We know a long list of ideas is helpful, but can also be overwhelming and sometimes you just want to be pointed in the right direction. So to give yourself the strongest advantage, our top tip is to start tracking CSAT (customer satisfaction) today. Then measure your speed of service to check for efficiency by tracking FRT (first response time) and FCR (first contact resolution).

Image shows an up arrow alongside

As customer satisfaction and efficiency improve, you’ll want to know how this impacts your customer service budget. Use the metric Cost Per Resolution (CPR) to see how much every customer enquiry costs your business. This is the total cost of your customer service operations divided by the number of enquiries you successfully resolved over a certain amount of time. The cost should come down as satisfaction and efficiency go up.

Using an AI assistant can help radically improve your results by capturing customer feedback in real time, giving customers instant responses to enquiries, and offering a 24 hour service.

Don’t forget to report on progress : )

It’s hugely motivating for your teams to hear how you’re doing. Setting SMART goals for your teams can lead to a real sense of accomplishment and satisfaction for everyone involved. McKinsey research found: “When done correctly, goal-setting can help improve employee engagement in a way which elevates performance and benefits organizations overall”.

Tracking progress along the way can help reinforce the importance of the objectives you’ve set and encourage continued effort. Send a report to the leaders of your organisation, showing your goals and achievements, and be sure to celebrate every success along the way with everyone involved.

  • Discuss progress in your weekly team meeting
  • Create a weekly or monthly customer service report
  • Include highlights of your progress in your company newsletter
  • Reference your OKRs and progress regularly
  • Circulate and celebrate impressive stats with visualisations

Choose the right OKRs for your customer service teams, track the most important metrics, and make a big deal of your accomplishments, and you might be surprised how fast or effectively you can achieve them.

FAQs

What are OKRs?

OKRs are a goal-setting framework that consists of two parts: objectives and key results.

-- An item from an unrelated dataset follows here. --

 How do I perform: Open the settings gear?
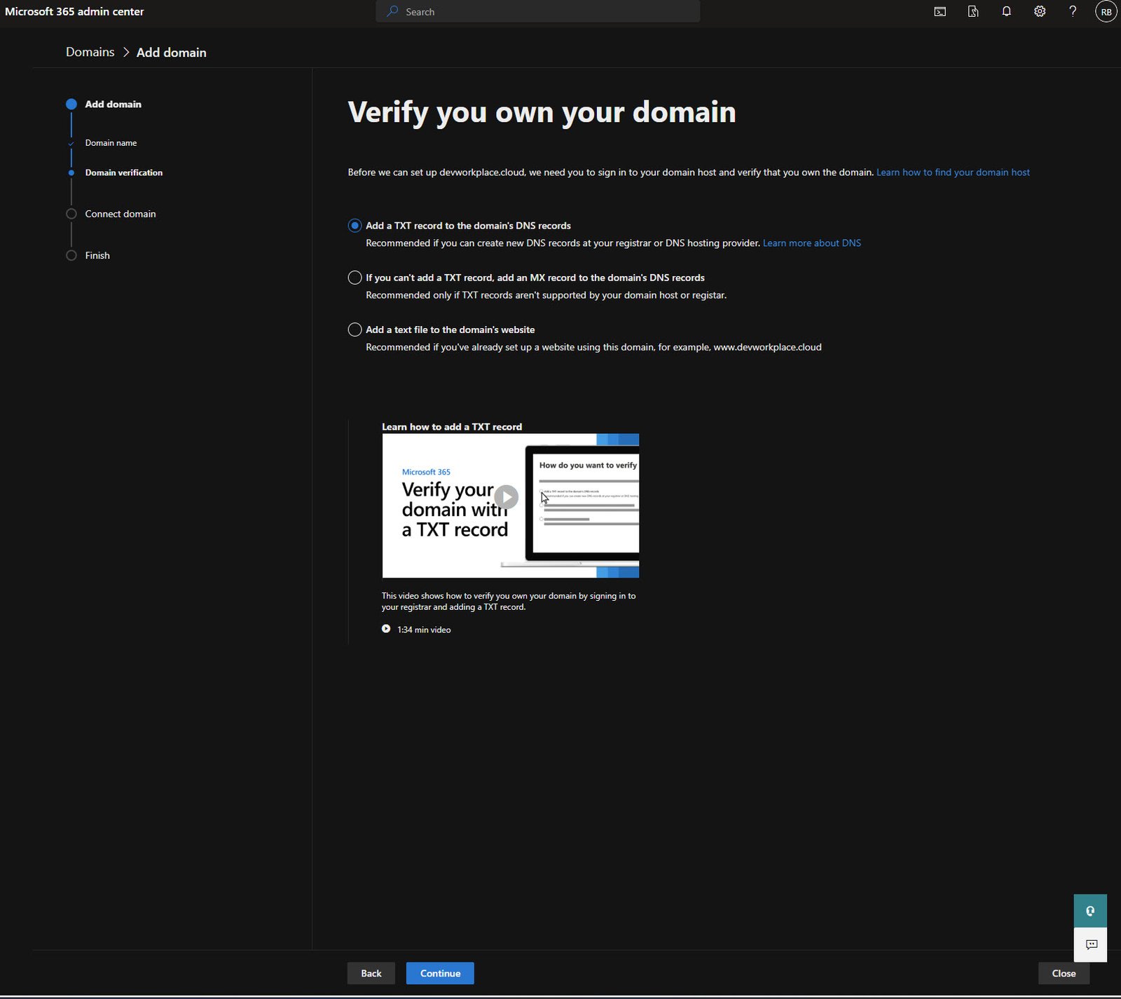click(1040, 12)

Objectives are high-level goals, while key results are measurable steps taken to achieve those goals.

Why are OKRs important for customer service?

OKRs help improve customer satisfaction, increase revenue, and build a loyal customer base. They also keep teams on track and continuously improving their performance.

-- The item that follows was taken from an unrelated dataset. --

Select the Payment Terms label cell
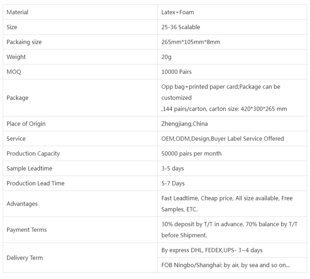The image size is (310, 279). 80,230
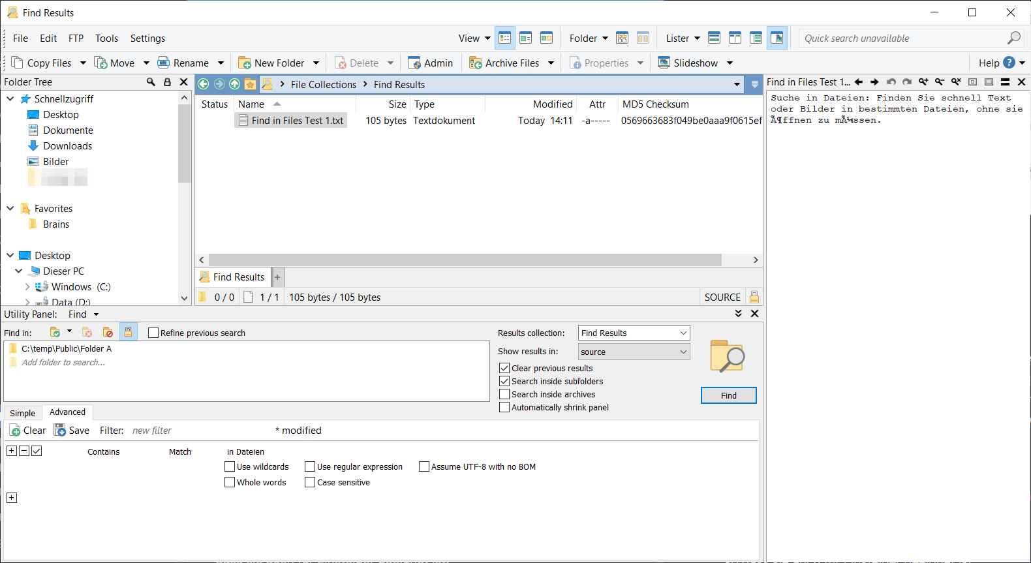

How do I choose the right customer service OKRs for my business?

Consider specific, measurable, achievable, relevant, and time-bound (SMART) objectives when choosing customer service OKRs. Make sure they align with wider company goals and are challenging but achievable.

What is CSAT and why is it important to track?

CSAT is a customer satisfaction score and it is important to track because it gives you an idea of how happy your customers are with your service or product. By tracking CSAT, you can identify areas where you need to improve and make changes to keep your customers happy.

What is FRT and FCR and why are they important to track?

FRT stands for first response time and FCR stands for first contact resolution. Both are important to track because they measure the efficiency of your customer service team. FRT measures how quickly your team responds to customer enquiries, while FCR measures how often your team is able to resolve enquiries on the first contact.